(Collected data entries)
---

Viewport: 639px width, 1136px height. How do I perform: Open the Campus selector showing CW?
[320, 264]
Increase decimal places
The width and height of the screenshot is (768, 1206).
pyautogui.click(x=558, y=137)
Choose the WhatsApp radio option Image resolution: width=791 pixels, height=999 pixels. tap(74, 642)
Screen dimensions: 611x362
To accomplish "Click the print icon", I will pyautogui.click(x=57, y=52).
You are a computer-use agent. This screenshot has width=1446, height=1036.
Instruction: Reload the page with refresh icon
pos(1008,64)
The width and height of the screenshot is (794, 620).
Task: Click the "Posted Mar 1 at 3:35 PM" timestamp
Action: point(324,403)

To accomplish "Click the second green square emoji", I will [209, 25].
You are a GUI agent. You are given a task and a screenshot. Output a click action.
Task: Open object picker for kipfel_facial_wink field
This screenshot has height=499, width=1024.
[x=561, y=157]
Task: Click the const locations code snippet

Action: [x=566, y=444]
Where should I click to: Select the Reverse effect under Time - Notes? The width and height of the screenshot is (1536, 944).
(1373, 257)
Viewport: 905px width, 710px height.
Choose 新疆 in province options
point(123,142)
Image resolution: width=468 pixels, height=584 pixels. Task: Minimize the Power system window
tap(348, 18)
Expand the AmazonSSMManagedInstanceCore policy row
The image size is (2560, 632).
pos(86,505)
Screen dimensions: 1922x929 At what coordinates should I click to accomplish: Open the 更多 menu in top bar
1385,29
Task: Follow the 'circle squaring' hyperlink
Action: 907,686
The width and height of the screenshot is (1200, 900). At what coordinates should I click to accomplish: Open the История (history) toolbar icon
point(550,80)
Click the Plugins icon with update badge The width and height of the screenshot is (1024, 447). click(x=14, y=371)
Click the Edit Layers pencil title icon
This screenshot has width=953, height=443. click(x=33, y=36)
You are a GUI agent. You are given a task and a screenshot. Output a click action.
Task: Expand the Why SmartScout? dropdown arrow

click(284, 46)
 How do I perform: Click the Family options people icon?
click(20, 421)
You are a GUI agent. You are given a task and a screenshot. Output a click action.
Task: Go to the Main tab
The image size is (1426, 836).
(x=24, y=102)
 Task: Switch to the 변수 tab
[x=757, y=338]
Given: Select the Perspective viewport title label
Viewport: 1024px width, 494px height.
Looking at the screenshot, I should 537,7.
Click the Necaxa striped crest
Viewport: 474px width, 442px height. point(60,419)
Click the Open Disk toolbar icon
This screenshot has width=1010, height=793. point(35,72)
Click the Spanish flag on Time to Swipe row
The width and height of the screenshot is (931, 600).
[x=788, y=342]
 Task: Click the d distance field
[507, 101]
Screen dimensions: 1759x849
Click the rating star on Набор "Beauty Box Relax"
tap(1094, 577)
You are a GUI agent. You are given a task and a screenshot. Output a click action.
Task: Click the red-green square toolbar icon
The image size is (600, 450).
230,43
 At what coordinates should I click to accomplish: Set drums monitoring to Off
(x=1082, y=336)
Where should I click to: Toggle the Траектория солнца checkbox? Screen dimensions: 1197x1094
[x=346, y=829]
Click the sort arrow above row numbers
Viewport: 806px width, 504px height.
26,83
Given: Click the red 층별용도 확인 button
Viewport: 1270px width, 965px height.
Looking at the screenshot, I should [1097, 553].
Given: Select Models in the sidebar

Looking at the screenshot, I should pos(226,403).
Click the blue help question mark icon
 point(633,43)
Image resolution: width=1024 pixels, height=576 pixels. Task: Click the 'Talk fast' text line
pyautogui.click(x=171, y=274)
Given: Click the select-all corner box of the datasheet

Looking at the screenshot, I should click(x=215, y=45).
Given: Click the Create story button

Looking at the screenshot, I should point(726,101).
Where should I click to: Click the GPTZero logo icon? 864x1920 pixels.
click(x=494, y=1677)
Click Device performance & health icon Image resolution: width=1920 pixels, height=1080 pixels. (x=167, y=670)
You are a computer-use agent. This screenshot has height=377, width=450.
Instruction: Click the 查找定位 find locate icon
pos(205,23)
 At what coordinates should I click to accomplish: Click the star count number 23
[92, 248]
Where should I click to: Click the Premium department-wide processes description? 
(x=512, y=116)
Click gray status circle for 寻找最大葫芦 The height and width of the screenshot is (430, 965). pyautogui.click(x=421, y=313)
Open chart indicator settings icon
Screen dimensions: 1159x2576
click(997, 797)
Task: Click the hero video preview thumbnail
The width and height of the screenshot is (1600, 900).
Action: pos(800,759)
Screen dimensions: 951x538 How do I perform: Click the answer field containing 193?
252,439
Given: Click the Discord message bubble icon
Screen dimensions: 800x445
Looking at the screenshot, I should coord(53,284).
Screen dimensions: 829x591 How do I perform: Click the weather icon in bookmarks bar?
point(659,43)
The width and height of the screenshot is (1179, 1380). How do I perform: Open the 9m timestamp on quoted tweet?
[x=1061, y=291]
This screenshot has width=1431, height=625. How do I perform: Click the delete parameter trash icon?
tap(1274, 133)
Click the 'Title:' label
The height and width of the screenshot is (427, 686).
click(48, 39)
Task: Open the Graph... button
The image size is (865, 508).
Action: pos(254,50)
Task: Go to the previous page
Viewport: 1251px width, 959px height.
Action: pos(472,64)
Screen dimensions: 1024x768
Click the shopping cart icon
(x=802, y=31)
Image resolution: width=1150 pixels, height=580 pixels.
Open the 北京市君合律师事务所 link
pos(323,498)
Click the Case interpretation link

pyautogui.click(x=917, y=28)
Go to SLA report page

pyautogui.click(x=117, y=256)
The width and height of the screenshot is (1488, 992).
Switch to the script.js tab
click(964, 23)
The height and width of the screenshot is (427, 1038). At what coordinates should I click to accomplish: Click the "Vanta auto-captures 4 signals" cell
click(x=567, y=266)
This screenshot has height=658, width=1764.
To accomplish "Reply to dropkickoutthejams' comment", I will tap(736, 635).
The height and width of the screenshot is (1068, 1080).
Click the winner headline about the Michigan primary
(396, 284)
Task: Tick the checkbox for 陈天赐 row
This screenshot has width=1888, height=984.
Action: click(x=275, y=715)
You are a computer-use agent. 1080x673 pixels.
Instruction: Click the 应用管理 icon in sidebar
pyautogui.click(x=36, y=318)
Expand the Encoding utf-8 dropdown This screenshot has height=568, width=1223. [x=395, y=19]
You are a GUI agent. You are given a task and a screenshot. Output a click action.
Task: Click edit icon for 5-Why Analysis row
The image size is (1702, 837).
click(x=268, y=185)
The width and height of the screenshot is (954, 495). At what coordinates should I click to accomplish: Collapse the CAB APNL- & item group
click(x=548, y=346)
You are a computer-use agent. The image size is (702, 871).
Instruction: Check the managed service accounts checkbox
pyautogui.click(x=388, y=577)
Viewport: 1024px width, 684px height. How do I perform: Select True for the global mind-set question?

---

**Your instructions**
Find every line in the records above that contains the word "square", and copy each one.

**Result for this task**
To accomplish "Click the second green square emoji", I will [209, 25].
Task: Click the red-green square toolbar icon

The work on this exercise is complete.